Thomas Ptacek - My AI Skeptic Friends Are All Nuts
Thomas Ptacek’s frustrated tone throughout this piece perfectly captures how it feels sometimes to be an experienced programmer trying to argue that “LLMs are actually really useful” in many corners …
Simon Willison’s dissection of Thomas’ piece.
Some of the smartest people I know share a bone-deep belief that AI is a fad — the next iteration of NFT mania. I’ve been reluctant to push back on them, because, well, they’re smarter than me. But their arguments are unserious, and worth confronting. Extraordinarily talented people are doing work that LLMs already do better, out of spite. […]
As much as I think AI critique is extremely valid, I do hold a similar opinion that if you think its just a ‘blip’, you truly don’t know what it is.
Are the marketing teams pushing claims that we’re “mere steps away from AGI”, we’re not, but we’ve discovered something extremely interesting that we’re still learning to wield properly.
Mendhak - edit is a terminal text editor that doesn’t make me think
My terminal-based text editing almost always occurs in short sessions. I’ll usually want to modify something and get out. To me, it makes no sense to have to step on a learning curve for a text editor. A good tool gets out of your way, which is why I don’t tend to favour
vim
, and only toleratenano
.Recently, edit was open-sourced, and by chance I spotted that it had a Linux build, so I decided to try it out.
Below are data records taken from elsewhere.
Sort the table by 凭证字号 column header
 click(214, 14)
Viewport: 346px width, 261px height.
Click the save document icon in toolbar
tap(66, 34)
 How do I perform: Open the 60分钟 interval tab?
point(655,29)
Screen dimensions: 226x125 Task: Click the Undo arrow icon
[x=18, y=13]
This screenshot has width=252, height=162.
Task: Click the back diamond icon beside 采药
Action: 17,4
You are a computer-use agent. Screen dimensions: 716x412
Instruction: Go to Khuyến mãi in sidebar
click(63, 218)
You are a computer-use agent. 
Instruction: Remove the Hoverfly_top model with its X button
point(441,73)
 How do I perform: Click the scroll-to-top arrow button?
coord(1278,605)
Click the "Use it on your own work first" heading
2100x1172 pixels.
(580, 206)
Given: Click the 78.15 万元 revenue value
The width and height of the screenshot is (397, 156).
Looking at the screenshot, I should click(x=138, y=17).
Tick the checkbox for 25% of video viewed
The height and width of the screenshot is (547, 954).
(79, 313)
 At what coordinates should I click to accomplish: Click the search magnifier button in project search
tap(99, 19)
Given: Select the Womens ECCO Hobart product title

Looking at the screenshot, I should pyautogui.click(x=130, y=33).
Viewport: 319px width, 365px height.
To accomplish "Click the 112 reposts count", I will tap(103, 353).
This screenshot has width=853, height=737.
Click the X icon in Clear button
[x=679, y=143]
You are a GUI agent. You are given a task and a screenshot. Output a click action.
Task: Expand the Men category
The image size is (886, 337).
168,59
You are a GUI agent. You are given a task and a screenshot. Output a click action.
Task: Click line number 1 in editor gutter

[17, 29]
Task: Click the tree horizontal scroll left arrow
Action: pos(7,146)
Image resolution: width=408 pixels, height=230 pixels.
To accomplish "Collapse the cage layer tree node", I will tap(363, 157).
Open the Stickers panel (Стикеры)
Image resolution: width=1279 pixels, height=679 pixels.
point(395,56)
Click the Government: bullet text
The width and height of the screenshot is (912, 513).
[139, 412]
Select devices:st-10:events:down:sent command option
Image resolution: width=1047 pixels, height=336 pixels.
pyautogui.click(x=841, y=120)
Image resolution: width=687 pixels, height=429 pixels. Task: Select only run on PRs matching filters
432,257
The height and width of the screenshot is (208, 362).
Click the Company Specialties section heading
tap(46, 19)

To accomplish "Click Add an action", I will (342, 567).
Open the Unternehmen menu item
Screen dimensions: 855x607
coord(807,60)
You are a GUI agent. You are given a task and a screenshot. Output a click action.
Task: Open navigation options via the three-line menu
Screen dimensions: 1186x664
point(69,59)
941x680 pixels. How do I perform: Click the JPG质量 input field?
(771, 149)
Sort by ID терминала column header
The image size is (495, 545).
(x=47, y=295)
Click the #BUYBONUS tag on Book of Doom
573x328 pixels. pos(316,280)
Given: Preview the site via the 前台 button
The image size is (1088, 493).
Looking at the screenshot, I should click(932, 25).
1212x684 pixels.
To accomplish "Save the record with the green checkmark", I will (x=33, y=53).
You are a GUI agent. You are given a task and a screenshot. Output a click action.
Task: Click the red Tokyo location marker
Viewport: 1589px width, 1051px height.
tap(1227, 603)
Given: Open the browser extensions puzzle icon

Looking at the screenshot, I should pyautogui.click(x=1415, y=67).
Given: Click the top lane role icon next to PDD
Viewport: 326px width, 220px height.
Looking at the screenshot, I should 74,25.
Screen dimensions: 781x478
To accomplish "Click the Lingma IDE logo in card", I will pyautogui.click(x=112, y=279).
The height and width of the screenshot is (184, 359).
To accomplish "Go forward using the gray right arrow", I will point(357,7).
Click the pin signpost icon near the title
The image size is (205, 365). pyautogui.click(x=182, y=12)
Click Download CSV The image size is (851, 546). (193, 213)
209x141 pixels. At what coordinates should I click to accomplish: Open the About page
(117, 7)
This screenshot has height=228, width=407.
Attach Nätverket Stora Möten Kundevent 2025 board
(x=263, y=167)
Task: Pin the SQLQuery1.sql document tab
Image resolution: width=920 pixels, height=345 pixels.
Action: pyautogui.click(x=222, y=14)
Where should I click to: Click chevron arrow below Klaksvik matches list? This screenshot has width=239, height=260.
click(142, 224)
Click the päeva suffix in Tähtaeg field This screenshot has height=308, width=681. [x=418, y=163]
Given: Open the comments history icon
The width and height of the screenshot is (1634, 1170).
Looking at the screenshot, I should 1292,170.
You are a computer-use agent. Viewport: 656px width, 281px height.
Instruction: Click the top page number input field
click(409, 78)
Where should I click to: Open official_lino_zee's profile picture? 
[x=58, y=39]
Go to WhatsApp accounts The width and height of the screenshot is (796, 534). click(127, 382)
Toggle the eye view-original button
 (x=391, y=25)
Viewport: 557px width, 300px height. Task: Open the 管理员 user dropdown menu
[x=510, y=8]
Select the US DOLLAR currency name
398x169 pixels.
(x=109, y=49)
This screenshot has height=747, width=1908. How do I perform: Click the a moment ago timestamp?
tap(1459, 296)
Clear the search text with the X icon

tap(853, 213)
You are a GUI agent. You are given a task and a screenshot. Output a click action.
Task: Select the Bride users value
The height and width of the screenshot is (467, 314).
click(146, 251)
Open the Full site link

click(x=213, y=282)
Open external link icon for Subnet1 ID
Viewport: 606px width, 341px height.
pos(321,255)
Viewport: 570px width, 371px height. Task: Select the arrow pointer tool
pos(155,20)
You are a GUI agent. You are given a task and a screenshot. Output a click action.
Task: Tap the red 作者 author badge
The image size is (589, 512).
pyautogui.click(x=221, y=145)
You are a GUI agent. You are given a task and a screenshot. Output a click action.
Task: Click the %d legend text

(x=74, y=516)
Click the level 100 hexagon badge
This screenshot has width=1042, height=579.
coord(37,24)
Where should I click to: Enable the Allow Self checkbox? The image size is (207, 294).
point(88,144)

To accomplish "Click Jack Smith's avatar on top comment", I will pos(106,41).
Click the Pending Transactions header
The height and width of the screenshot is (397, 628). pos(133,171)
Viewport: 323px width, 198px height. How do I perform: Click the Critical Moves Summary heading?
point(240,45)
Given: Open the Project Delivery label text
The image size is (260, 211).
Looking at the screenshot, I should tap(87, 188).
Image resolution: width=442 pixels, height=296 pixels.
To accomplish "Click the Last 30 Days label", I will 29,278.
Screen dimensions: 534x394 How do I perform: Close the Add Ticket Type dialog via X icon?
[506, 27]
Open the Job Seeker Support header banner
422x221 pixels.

Edit looks really nice and simple.
I’m a Vim enjoyer, but this does look like a much better more powerful nano.
Eric Alfaro - Lucid Blocks on Steam
Explore, craft, and survive in a liminal voxel expanse brimming with surreal environments and esoteric creatures.
Beautiful looking abstract funky crazy Minecraft like.

Create cross-platform desktop apps for macOS, Linux, Windows, iOS and tvOS.
SwiftCrossUI takes inspiration from SwiftUI, allowing you to use the basic concepts of SwiftUI to create cross-platform desktop apps. SwiftCrossUI provides your users with a native experience on every platform via a suite of backends built on top of various UI frameworks (see Backends).
I’ve been looking around for a good option for building a truly native feeling cross platform application, not using something like Electron
Sascha Willems - Shaders for Vulkan samples now also available in slang
Slang is dope, having more examples of it alongside popular tutorials seems great for its adoption!